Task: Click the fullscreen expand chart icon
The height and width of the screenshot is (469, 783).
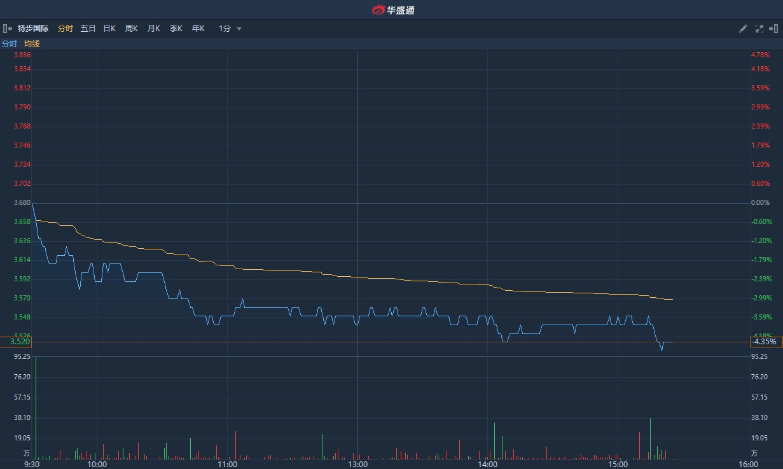Action: point(759,29)
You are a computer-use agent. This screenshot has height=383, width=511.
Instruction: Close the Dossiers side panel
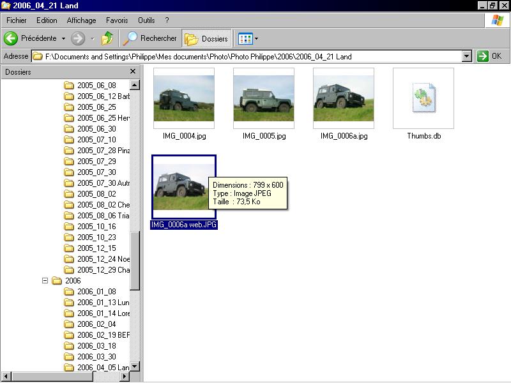(x=133, y=71)
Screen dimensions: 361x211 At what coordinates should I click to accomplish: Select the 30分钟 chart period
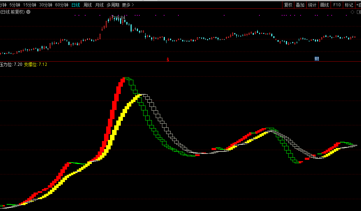pos(46,5)

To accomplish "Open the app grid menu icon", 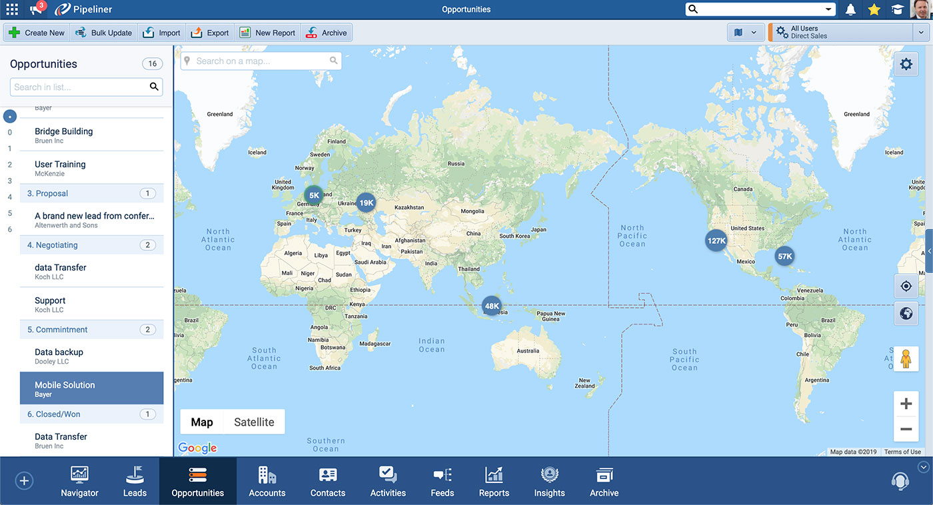I will 12,9.
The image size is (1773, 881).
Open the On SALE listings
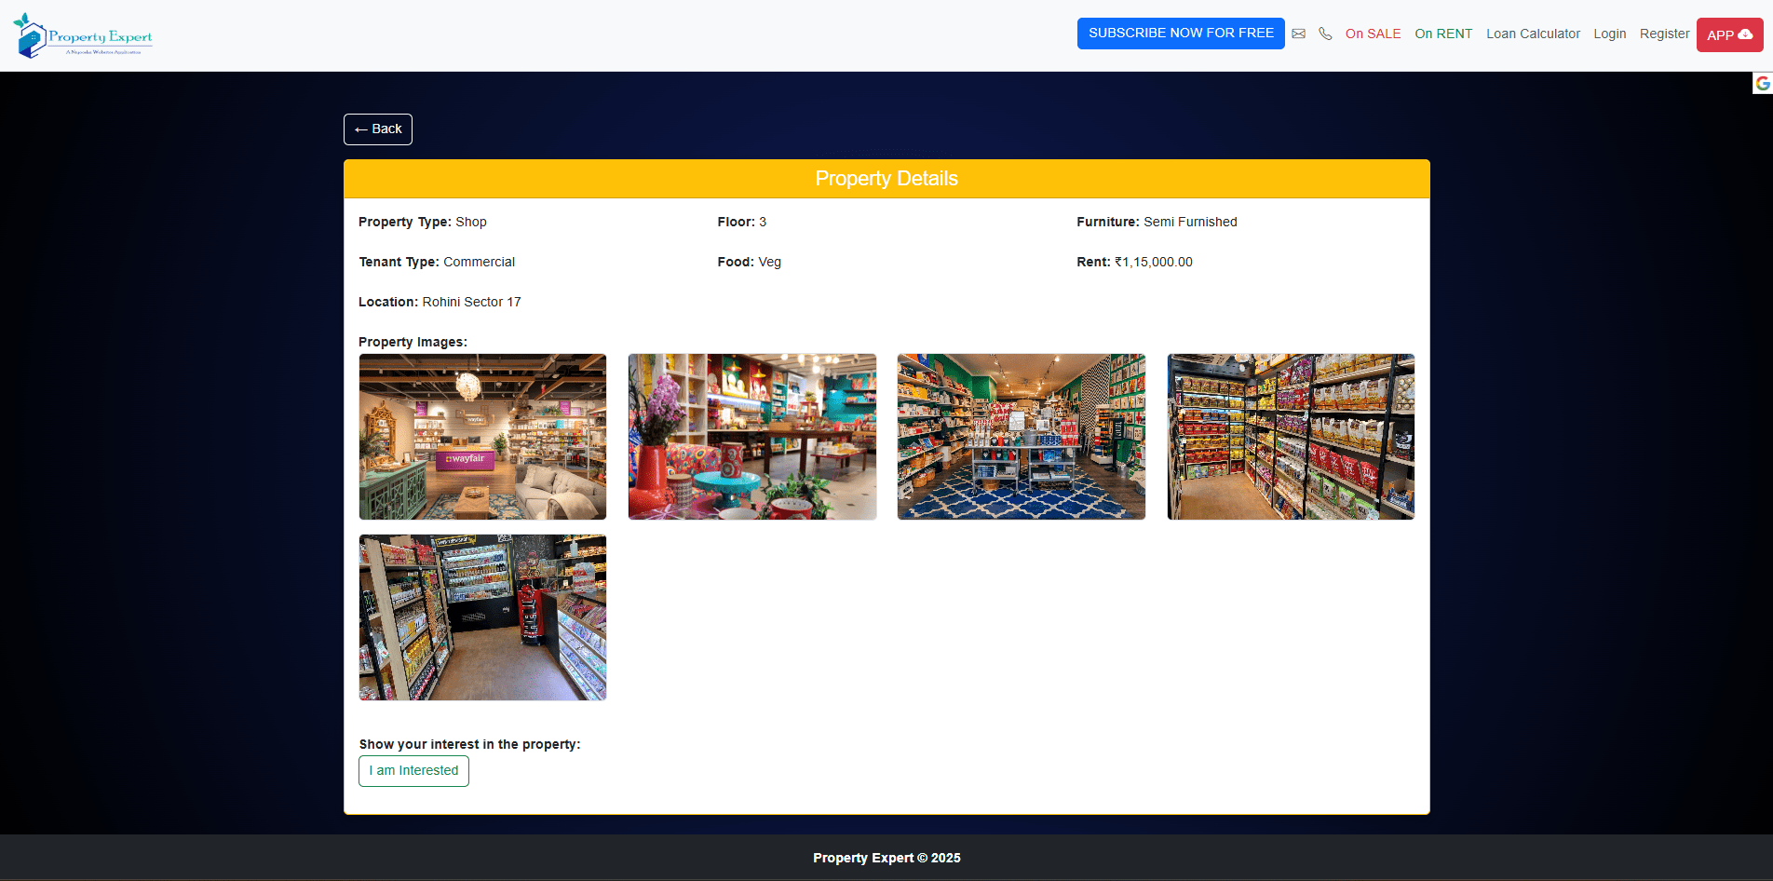(x=1373, y=34)
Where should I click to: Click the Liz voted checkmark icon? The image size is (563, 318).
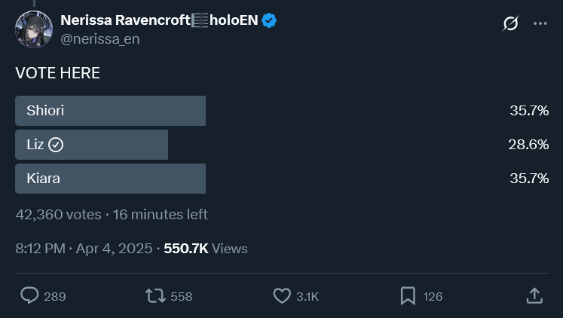(56, 145)

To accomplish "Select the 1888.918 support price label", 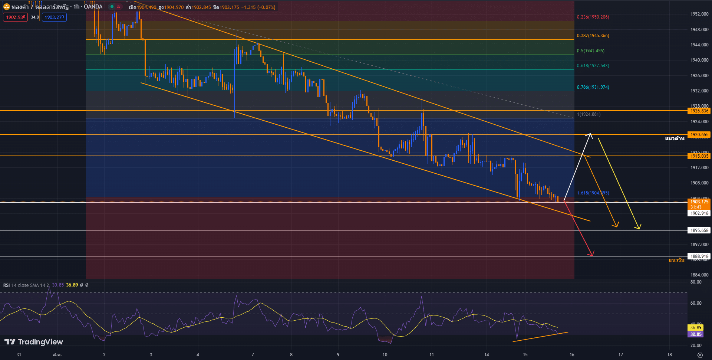I will 699,256.
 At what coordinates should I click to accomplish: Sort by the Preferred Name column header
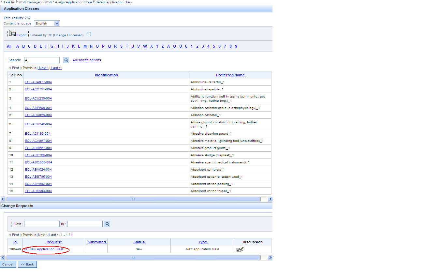pos(230,75)
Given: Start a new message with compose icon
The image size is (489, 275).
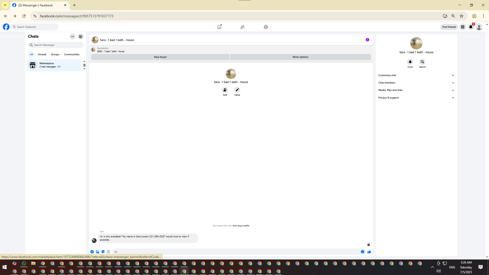Looking at the screenshot, I should [x=81, y=36].
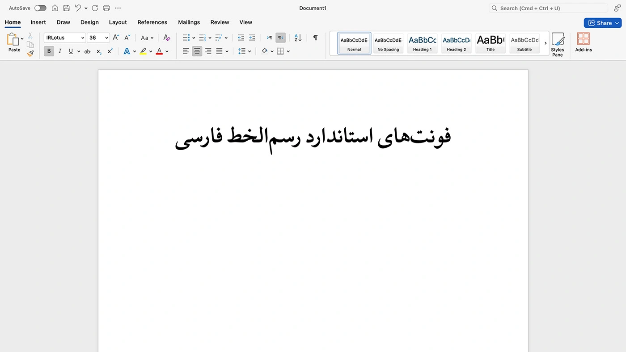The width and height of the screenshot is (626, 352).
Task: Click the Save icon in title bar
Action: coord(66,8)

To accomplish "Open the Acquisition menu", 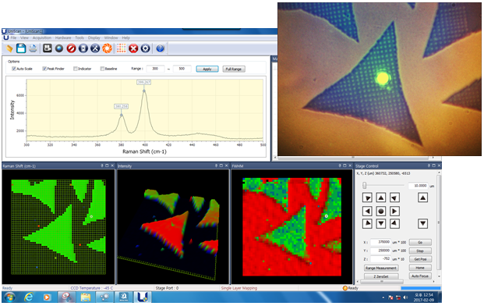I will click(41, 37).
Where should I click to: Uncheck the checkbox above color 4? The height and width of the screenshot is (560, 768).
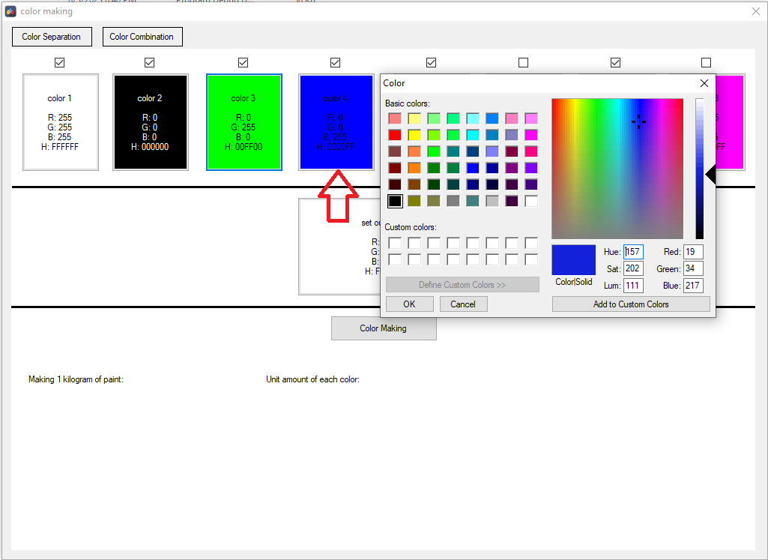(335, 63)
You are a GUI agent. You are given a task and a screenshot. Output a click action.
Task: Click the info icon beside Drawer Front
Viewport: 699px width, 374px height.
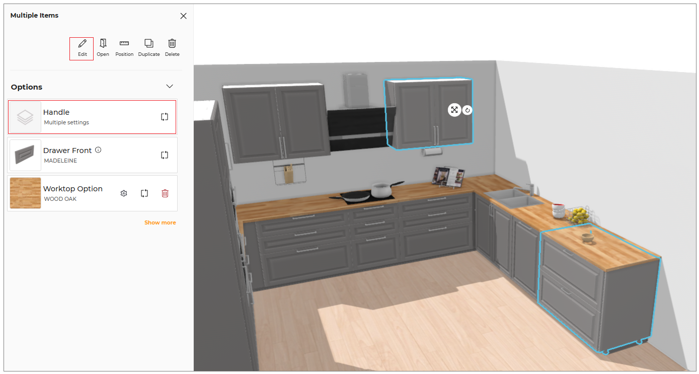(x=98, y=150)

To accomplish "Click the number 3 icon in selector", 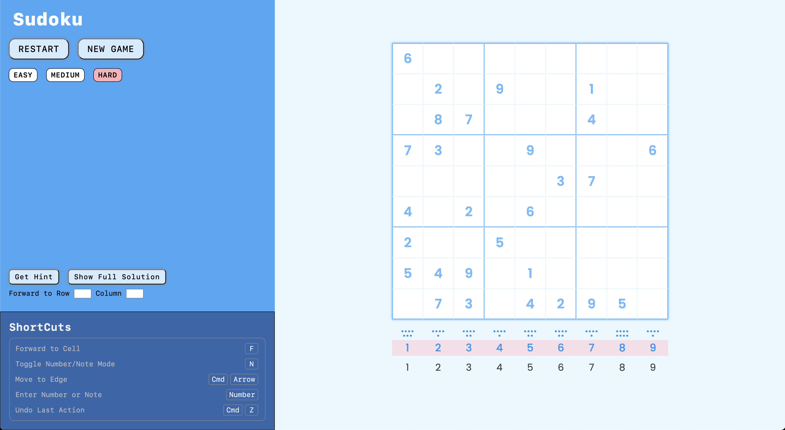I will click(x=468, y=348).
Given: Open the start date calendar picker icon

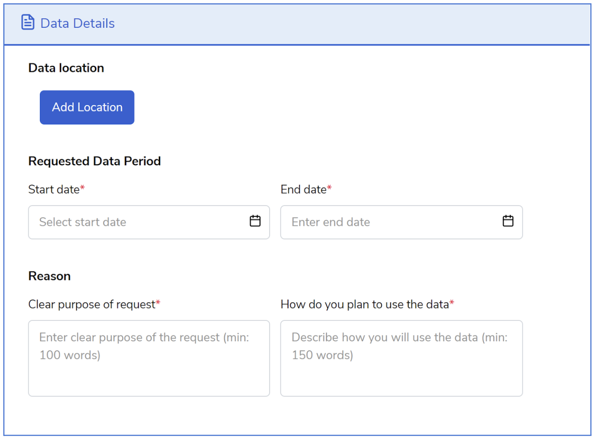Looking at the screenshot, I should tap(255, 221).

- - -

## GIVEN REQUEST
Return every line of the data above that contains the word "image", copying each one in full.

## SOLVED PROBLEM
The image size is (1773, 881).
Where should I click to: Click the Liz voted checkmark icon? The image size is (563, 318).
The image size is (489, 275).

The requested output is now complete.